■ **Problem**
Copy every one of the items below line for line, leaving each character unchanged.

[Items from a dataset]
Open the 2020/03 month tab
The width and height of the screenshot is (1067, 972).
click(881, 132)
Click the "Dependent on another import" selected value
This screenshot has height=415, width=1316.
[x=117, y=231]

■ **Result**
Open the 2020/03 month tab
The width and height of the screenshot is (1067, 972).
click(881, 132)
Click the "Dependent on another import" selected value
This screenshot has height=415, width=1316.
[x=117, y=231]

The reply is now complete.